▶ _Blocco di testo_:
-*-*-
Mi compro da bere pagando l’importo più alto in assoluto di tutto il periodo albanese (dovuto al fatto di essere in un luogo turistico) e ricomincio la marcia verso l’alto. Ormai manca l’ultimo tratto…anche se la mia maglietta è un lago di sudore da un bel po’. Ad un certo punto vedo un’insenatura nella roccia che dopo due metri di numero diventa totalmente buia. Mi attirano sia la curiosità di sapere dove porta che l’incredibile fresco che si sente dall’ingresso: lì dentro non batte mai il sole ed è normale che sia così. Decido di procedere in quella direzione senza pensarci troppo: non vedo ad un palmo dal naso per diversi metri. In quei momenti la mente gioca brutti scherzi e, complici anche i films horror di cui mi cibo, la alimento molto bene: nel giro di pochi secondi mi immagino di essere assalito da un’orda di pipistrelli impauriti, di pestare una tagliola per orsi, di inciampare in una disconnessione del pavimento e piantare il naso nella roccia…insomma tante belle cose che fortunatamente non succedono. Quando vedo la luce (quella del sole dall’altra parte…non come si sente nei casi di morte apparente…) sono iper-deluso: quel tunnel pieno di terrore non è altro che una scorciatoia che usano gli abitanti del luogo per andare da una parte all’altra della città senza dover fare tutto il giro. A quel punto lo riattraverso e torno da dove sono partito. Affronto quindi l’ultimo pezzo di salita dribblando una povera signora intenta a vendere delle sue creazioni e mi trovo nel piazzale della storica Fortezza, pronto per la visita. Pago il ticket ed entro. Si tratta di un’antichissima fortificazione, ancora oggi ben  tenuta in molte delle sue parti, che al suo interno ospita un museo ed una mostra di attrezzature belliche.

Fortezza di Gjirokaster – 1

Fortezza di Gjirokaster – 2

Fortezza di Gjirokaster – 3

Fortezza di Gjirokaster – 4

Il percorso prosegue poi all’esterno: prima su un piazzale che ha altre armi “attempate” in bella mostra ed in mezzo a fiori e vegetazione, poi su una seconda parte successiva e più estesa in cui vedo lo “scheletro” di una cupola metallica e la bellissima Torre dell’Orologio, il tutto con montagne splendide a fare da sfondo.

Primo piazzale esterno – 1

Primo piazzale esterno – 2

Scheletro della cupola metallica

Torre dell’Orologio

Panorama globale con le Montagne

Da quassù poi, come se non bastasse, si ha una vista della città davvero completa e superba.

Gjirokaster dalla sua fortezza

Gjirokaster “minacciata” dalla sua Fortezza

Purtroppo giunge anche qui il momento di dover lasciare questa imponente struttura per tornare giù in centro. Prima di farlo però imbocco la via pedonale (dal fondo antico e sconnesso) che prende il nome di “Rruga Pazari i Vjeter Pllake”; l’obiettivo è quello di raggiungere la piccola Chiesa di St. Sotir e ci riesco, però il pochissimo spazio a disposizione tra l’edificio e lo strapiombo verso il basso non mi consentono una foto migliore di quella che segue:

Chiesa St. Sotir

Una volta gunto nella zona dei negozi di souvenirs proseguo la passeggiata, stavolta leggermente in discesa, fino a Piazza Cercis Topulli: qui trovo, in mezzo ad un parcheggio (quindi una zona abbastanza triste…poveretto) la statua dedicata all’omonimo eroe albanese, oltre che la targa affissa ad un muro che indica che la città-museo di Gjirokaster è iscritta nella lista dei patrimoni dell’Umanità dal 2005.
-*-*-
▶ _Dati registrati_:
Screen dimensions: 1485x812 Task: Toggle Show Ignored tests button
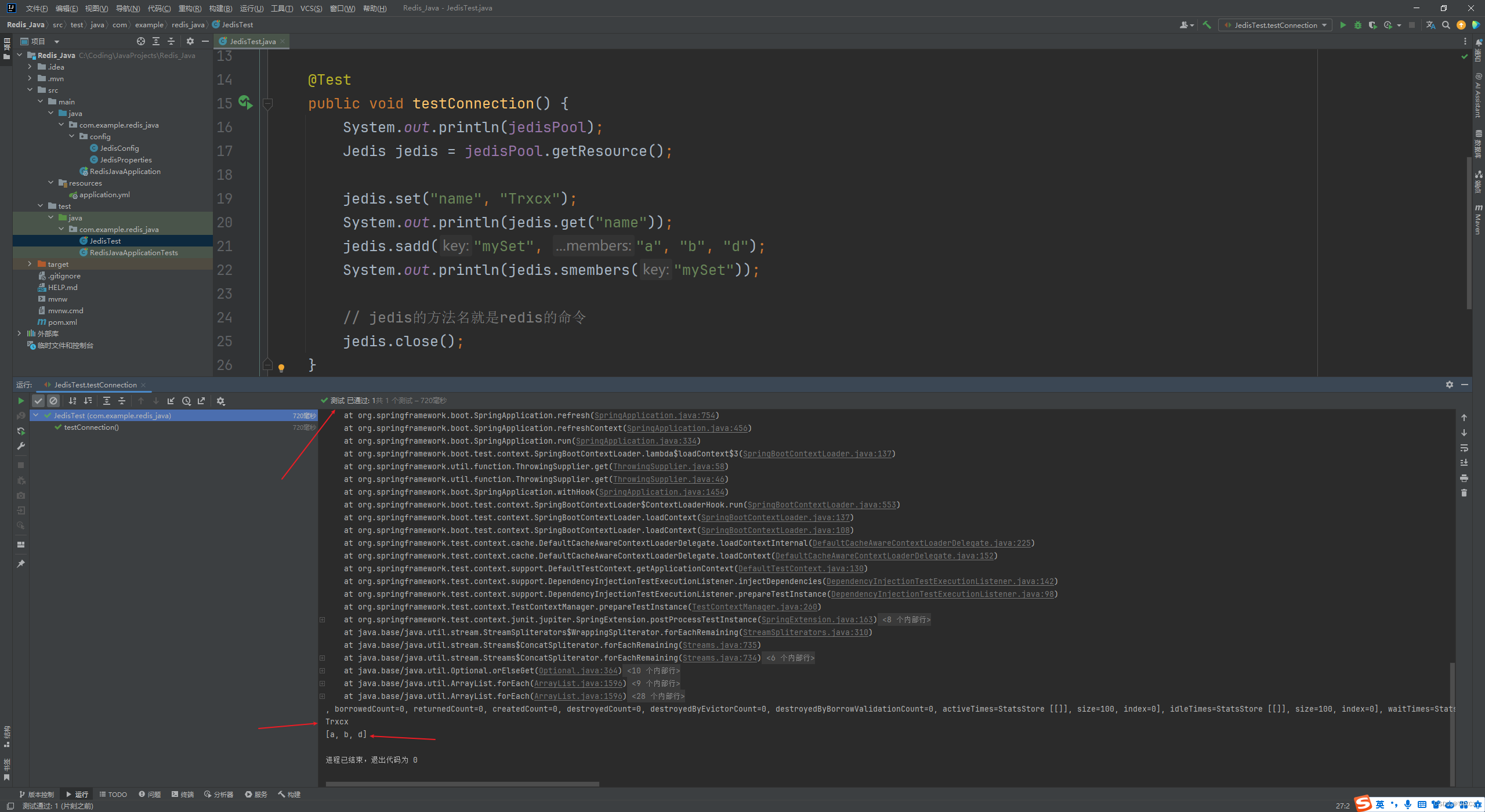[53, 401]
-*-*-
▶ _Esercizio assegnato A_:
Riscrivi il brano del racconto su Gjirokaster che inizia con "Il percorso prosegue" e prosegue fino a "fare da sfondo.", mettendo "magnifica" al posto di "bellissima".
▶ _Esercizio assegnato B_:
Rispondi a queste domande sul racconto su Gjirokaster.
(i) Che cosa si rivela essere il tunnel buio nella roccia?
(ii) Che cosa ospita al suo interno la Fortezza?
(iii) Da quale anno Gjirokaster è iscritta nella lista dei patrimoni dell'Umanità?
▶ _Esercizio assegnato C_:
Trasforma in un breve elenco puntato il paragrafo del racconto su Gjirokaster che comincia con "Purtroppo giunge anche qui", conservandone i fatti principali.
Le righe non hanno alcun legame con il racconto su Gjirokaster.

▶ _Risposta scritta A_:
Il percorso prosegue poi all’esterno: prima su un piazzale che ha altre armi “attempate” in bella mostra ed in mezzo a fiori e vegetazione, poi su una seconda parte successiva e più estesa in cui vedo lo “scheletro” di una cupola metallica e la magnifica Torre dell’Orologio, il tutto con montagne splendide a fare da sfondo.

▶ _Risposta scritta B_:
(i) È una scorciatoia che gli abitanti del luogo usano per andare da una parte all'altra della città senza dover fare tutto il giro.
(ii) Ospita un museo e una mostra di attrezzature belliche.
(iii) Dal 2005.

▶ _Risposta scritta C_:
- Arriva il momento di lasciare la Fortezza per tornare giù in centro.
- Prima si imbocca la via pedonale "Rruga Pazari i Vjeter Pllake", dal fondo antico e sconnesso.
- L'obiettivo, raggiunto, è la piccola Chiesa di St. Sotir.
- Il pochissimo spazio tra l'edificio e lo strapiombo non consente una foto migliore.